Insgesamt zeigt das Papier, dass die FDP im Wahlkampf vorrangig um Wählerstimmen der Arbeitgeber:innen bemüht ist. Das wäre an sich nicht verwunderlich und auch nicht verwerflich. Zumal liberale Parteien tendenziell eher Gutverdienende ansprechen. Allerdings tragen die Freien Demokraten ihren Wahlkampf auf dem Rücken der Schwächsten der Gesellschaft aus. Denn: Die FDP schlägt unter anderem Kürzungen beim Bürgergeld vor, wenn die Annahme von zumutbaren Jobs verweigert wird. Außerdem würde sie die Rente mit 63 gerne abschaffen, um “Arbeitsanreize für Ältere Menschen” zu schaffen.

WER UNTERSTÜTZT SO EINEN VORSCHLAG?

Vermutlich eine Person, die zum Beispiel Martin heißt. Martin ist 45, VWL-Abschluss und heute selbstständig mit einem Mittelständischen Unternehmen, der nicht einsieht die “Sozialschmarotzer” dieses Landes durchzufüttern.   
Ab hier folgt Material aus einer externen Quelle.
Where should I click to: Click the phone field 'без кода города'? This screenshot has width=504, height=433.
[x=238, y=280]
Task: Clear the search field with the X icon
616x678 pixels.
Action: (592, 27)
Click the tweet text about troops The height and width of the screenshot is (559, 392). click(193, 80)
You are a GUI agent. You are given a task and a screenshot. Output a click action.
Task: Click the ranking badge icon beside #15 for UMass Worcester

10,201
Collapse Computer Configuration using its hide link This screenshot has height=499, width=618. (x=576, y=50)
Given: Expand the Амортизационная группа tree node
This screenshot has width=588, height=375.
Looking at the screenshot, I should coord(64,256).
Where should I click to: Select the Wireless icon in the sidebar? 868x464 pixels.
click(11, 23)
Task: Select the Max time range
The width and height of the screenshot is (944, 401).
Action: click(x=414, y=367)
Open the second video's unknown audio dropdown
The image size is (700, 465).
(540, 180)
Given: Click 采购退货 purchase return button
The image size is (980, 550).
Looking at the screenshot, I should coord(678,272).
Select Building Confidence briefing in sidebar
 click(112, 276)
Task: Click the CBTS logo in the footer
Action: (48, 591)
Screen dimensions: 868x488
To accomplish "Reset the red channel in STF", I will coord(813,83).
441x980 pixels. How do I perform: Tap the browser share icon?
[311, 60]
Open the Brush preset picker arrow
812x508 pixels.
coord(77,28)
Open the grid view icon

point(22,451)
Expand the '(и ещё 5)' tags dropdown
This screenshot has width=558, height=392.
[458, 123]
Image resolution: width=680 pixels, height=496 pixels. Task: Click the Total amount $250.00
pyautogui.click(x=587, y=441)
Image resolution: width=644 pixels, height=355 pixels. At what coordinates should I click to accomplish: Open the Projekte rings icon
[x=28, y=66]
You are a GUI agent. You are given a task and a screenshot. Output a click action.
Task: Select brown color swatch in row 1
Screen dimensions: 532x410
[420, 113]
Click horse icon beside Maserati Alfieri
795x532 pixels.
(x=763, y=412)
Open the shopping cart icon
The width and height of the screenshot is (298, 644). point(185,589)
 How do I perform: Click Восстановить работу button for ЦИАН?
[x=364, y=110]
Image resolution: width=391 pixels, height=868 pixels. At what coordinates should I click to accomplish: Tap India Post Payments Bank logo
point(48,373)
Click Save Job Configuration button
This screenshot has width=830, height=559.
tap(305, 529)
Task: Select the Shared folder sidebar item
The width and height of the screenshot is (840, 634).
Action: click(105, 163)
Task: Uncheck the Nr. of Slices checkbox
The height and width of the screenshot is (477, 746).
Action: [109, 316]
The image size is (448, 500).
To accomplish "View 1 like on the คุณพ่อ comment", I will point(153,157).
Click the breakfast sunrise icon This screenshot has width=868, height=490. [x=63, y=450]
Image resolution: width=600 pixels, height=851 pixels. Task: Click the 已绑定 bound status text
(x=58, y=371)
Nur, dass die wenigsten Martins sich vermutlich je mit der Lebensrealität der “auf Bürgergeld angewiesenen Personen” auseinandergesetzt haben. Denn das Gegenstück zu Martin ist nicht nur der auf der Couch liegende Alkoholiker, den man sich vielleicht vorstellt. Sondern Janina, 37, alleinerziehende Mutter von zwei Kindern, die jeden Tag auf dem Weg zur Arbeit an ihrem Traumkleid vorbeiläuft und wegschaut, weil die Kleinste neue Winterschuhe braucht.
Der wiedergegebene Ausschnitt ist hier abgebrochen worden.